Tagliamonte uses a three-tier classification system for the candidate words she gathers. Gold words are the best — words that have no prior occurrence in the OED. These words are Canadian through-and-through. A silver word comes next, when “you find it in the [OED], but it does not mean what it means to [Canadians].”
Last are the “indignant words,” says Tagliamonte. “These are the bronze ones. You look up a word, because you’ve found it all over Ontario… and you go the [OED] and it says that it comes from the southern United States.”
“If you’re going to label [a bronze word] as anything, you should label it a North American word.”
In this way, Tagliamonte’s project isn’t just expanding the Canadian vernacular, but including important Canadian usages of words shared with the United States.
A similar search for new words could be conducted in other Canadian provinces.

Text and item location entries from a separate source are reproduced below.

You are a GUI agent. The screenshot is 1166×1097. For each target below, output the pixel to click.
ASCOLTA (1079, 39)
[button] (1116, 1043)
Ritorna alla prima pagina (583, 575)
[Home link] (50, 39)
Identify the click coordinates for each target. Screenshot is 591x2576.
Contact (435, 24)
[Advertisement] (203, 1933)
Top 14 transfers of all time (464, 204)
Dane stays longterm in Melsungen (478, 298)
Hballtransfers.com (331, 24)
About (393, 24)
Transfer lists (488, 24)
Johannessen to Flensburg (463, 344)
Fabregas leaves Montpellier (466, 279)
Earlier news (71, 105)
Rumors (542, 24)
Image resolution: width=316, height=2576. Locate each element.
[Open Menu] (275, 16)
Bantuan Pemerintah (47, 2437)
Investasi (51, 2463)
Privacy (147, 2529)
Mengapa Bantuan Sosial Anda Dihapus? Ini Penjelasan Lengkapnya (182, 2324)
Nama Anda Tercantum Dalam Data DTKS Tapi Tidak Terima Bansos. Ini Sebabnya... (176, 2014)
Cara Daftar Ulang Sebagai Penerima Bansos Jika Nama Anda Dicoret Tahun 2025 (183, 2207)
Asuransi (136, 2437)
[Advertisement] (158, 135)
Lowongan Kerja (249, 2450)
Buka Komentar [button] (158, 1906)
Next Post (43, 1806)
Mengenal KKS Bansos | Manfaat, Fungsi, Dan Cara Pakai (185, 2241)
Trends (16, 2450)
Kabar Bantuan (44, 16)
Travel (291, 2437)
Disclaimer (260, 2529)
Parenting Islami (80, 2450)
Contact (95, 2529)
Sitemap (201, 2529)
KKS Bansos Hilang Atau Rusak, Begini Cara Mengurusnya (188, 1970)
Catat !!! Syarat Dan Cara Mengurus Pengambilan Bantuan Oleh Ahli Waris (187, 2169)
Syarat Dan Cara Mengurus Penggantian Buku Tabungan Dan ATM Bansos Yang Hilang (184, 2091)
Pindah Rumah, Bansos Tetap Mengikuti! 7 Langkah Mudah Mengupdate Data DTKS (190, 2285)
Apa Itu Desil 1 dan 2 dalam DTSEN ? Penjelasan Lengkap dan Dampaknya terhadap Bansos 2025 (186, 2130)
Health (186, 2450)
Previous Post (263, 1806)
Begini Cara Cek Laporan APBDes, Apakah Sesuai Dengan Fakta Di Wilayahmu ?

There is already evidence for the uniqueness of words in the Maritimes: words like ‘knob,’ a “hard sweet made with boiled sugar,” according to the OED.
There may also be words unique to Canadian university students. The 2007 edition of The Dictionary of American Slang notes that Canadian students in the ’90s kept an uncommon definition of the word ‘wank,’ where it meant “to have fun; party.”
What is vulgar for one social group may be innocent for another. Just be careful not to announce to any friends from the United Kingdom that you’re having a ‘wank’ on the weekend, or they might think that you’re a ‘knob.’